Enhancement of PIN3 expression by BRX in early meristems. (A–D) Expression of PIN3::PIN3-GFP transgene in wild-type (wt) and brx background at 3 and 5 dag. Insets show images with green channel digitally enhanced. (E and F) Quantitative expression profiles of PIN3::PIN3-GFP across the two protophloem poles in wt and brx at 3 and 5 dag. n (wt) = 18 and n (brx) = 8 for 3 dag; n (wt) = 8 and n (brx) = 12 for 5 dag. (G) Relative quantitative plasma membrane abundance of BRX-GFP fusion protein in the protophloem. n = 13. (H and I) Quantitative expression profiles of PIN1::PIN1-GFP across the two protophloem poles in wt and brx at 3 and 5 dag. n (wt) = 20 and n (brx) = 10 for 3 dag; n (wt) = 16 and n (brx) = 30 for 5 dag. (J) Expression profile of PIN3::PIN3-GFP along the root meristem at 3 dag after mock or cytokinin (6 h of 5 μM transzeatin) treatment. n = 16 for mock and n = 20 for cytokinin treatment. (K) Same as in J but for brx. n = 14 for mock and cytokinin treatment.

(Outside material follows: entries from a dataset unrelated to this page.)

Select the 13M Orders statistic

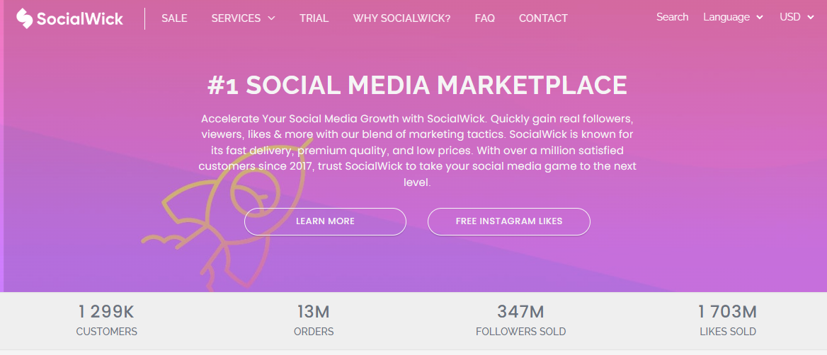click(x=313, y=320)
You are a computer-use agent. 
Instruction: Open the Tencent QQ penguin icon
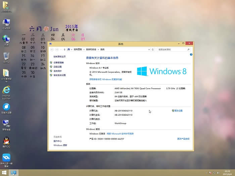(6, 141)
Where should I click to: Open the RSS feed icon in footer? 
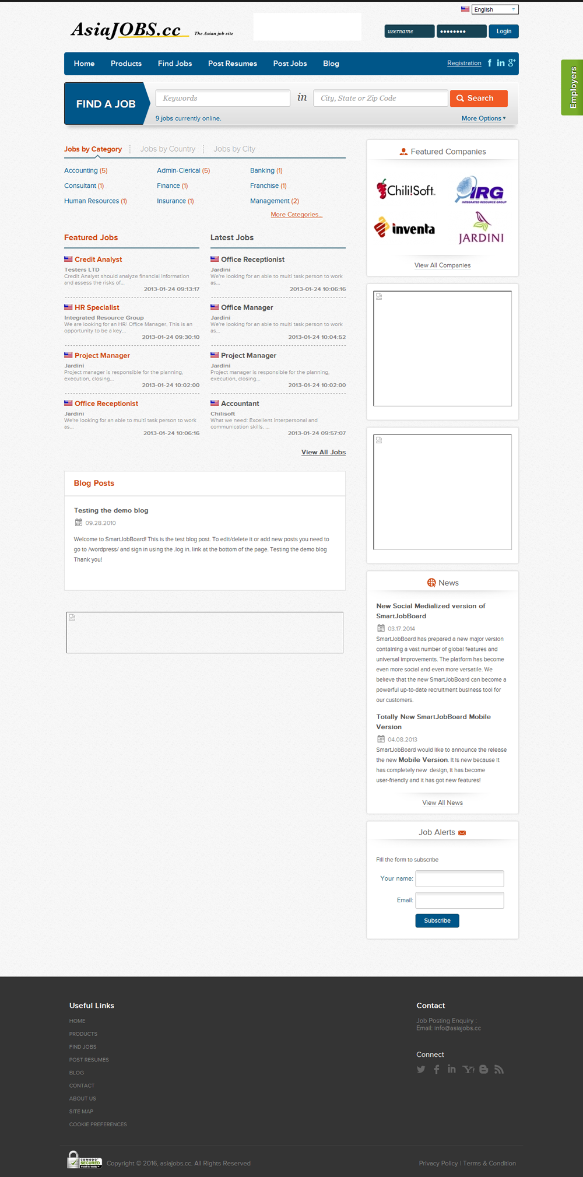[499, 1069]
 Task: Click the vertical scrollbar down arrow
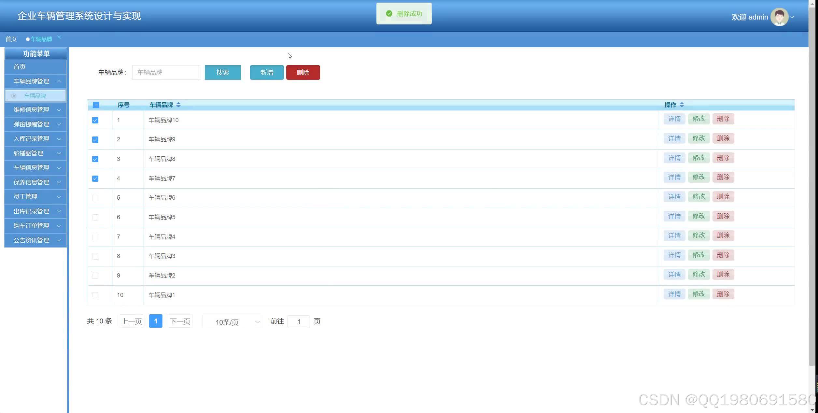(813, 409)
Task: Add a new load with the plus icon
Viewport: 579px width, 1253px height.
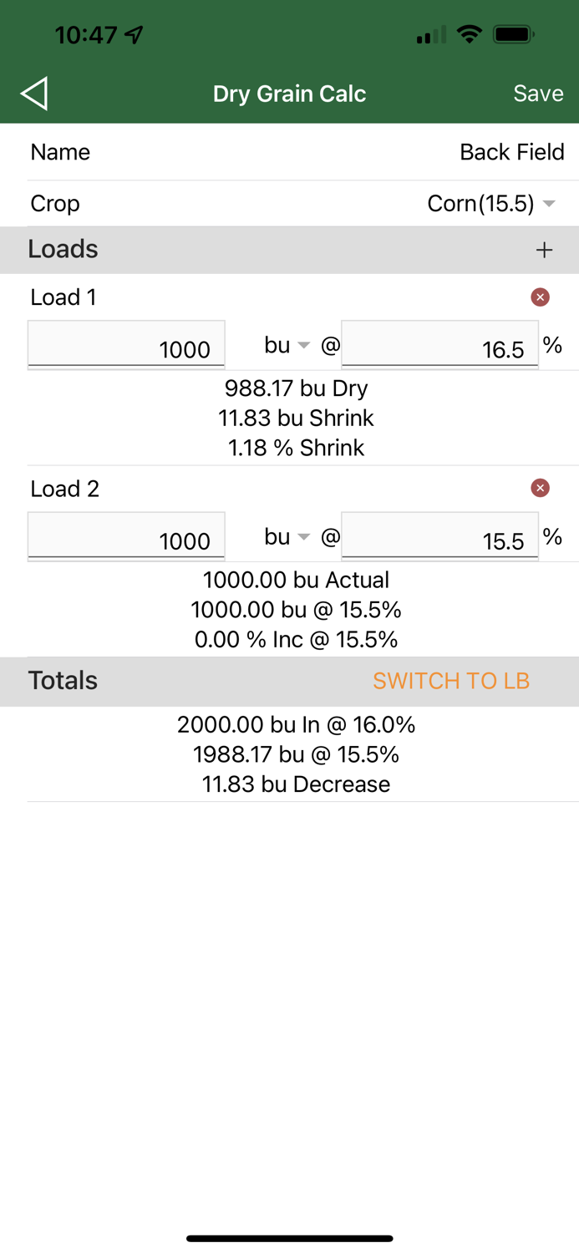Action: pos(544,249)
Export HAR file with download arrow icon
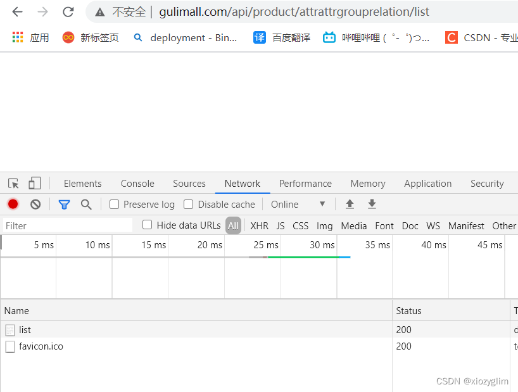This screenshot has width=518, height=392. (372, 204)
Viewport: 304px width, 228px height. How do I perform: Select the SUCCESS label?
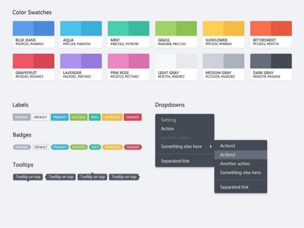coord(79,117)
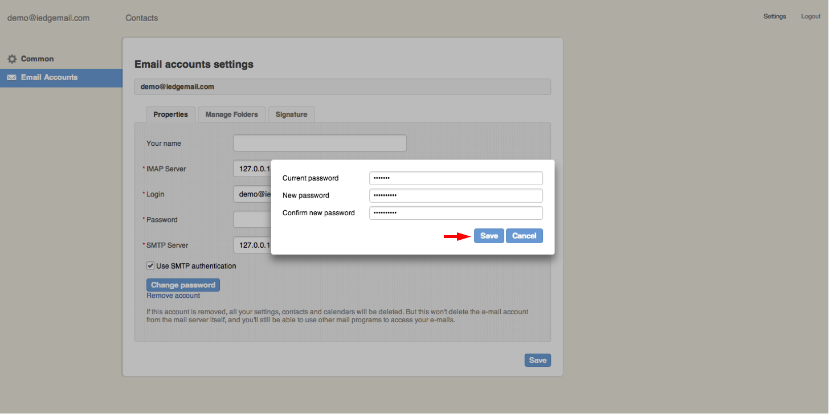Toggle the Use SMTP authentication checkbox
This screenshot has width=829, height=414.
(150, 266)

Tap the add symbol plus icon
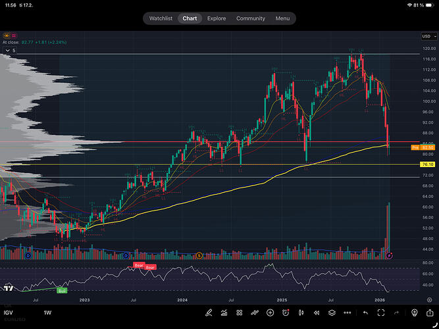coord(271,312)
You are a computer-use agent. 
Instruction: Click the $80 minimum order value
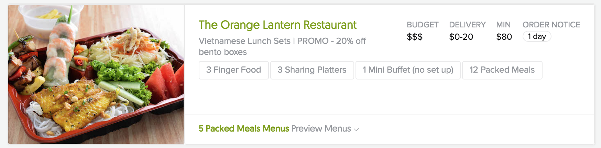504,37
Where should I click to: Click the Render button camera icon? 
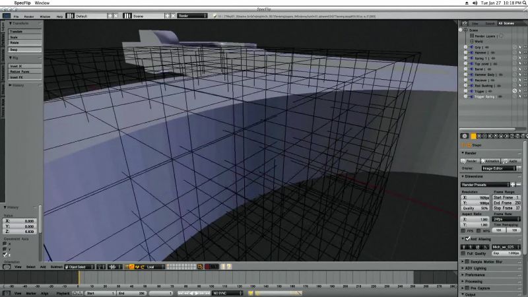click(464, 161)
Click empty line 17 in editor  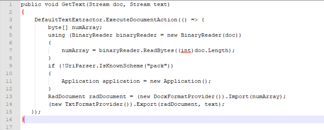172,127
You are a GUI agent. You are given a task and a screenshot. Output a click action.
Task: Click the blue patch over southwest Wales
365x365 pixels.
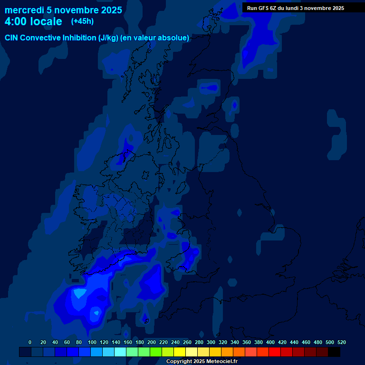pos(190,257)
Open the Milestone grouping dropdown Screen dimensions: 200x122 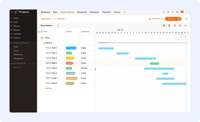(x=156, y=19)
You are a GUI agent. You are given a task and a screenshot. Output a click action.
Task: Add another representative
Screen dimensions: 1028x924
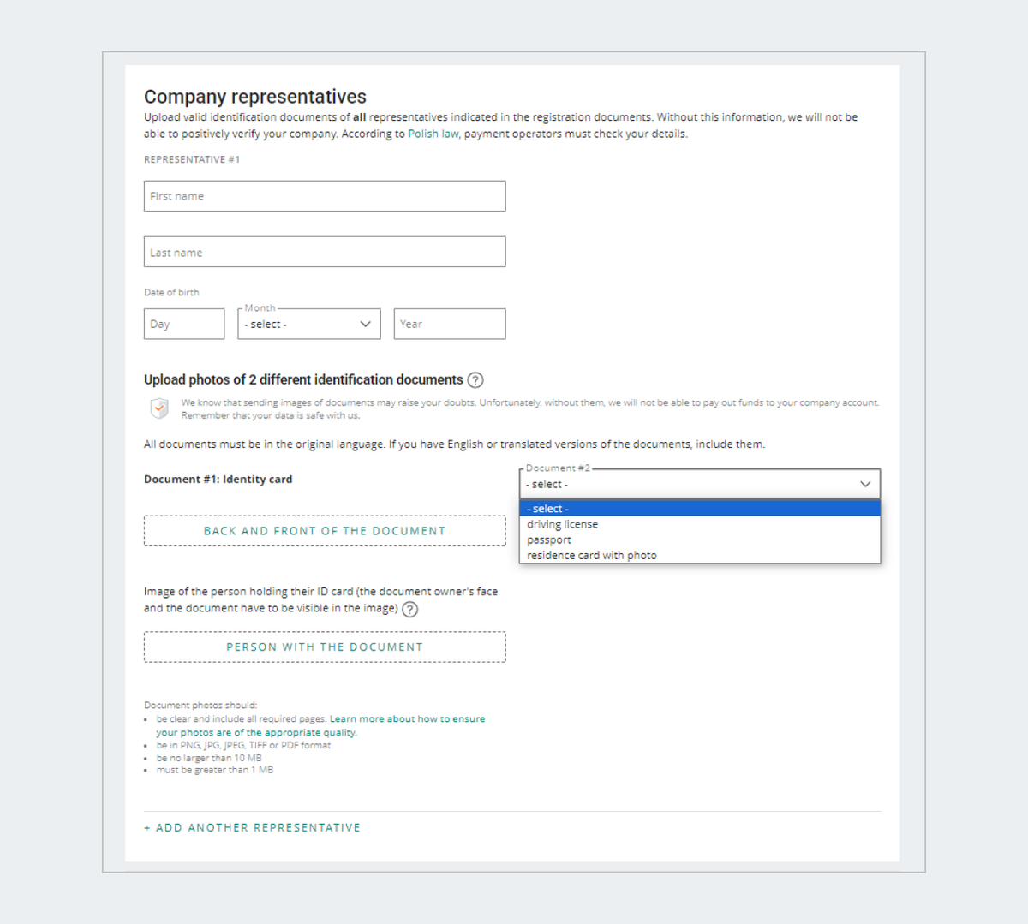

Error bars in E–K indicate SE. DZ: beginning of the division zone; EZ: position of first elongation zone cell; Note that for expression profile comparisons starting points have been set to 100%; i.e., curves do not indicate absolute expression levels. For intergenotype comparisons, meristem size was scaled to a percentage.

Fig. 4.

Interaction of BRX and MP. (A) In vitro interaction assay between GST and GST-fused full-length (FL) or C-terminal (CT; amino acids 648–902) MP protein (asterisks) and radio-labeled BRX (plus sign) or luciferase (LUC) protein (open circle). (B) Quantification of BRX pull-down across three replicate experiments as described in A. (C) In vitro interaction assays including GST fusions of AUX/IAA (IAA1, SHY2) and additional control proteins (UBC8). (D) Western blot quantification of C-terminal MP and AUX/IAA fusion proteins used in assays. (E) Quantification of BRX pull-down across three replicate experiments as described in C. (F and G) SHY2::GUS expression in wild-type (wt) (F) and brx (G) at 5 dag. (H) Model of spatio-temporal equilibrium between BRX, SHY2, and PIN3 expression profiles and the concomitant shifts in the proposed regulatory network. DZ: division zone; EZ: elongation zone.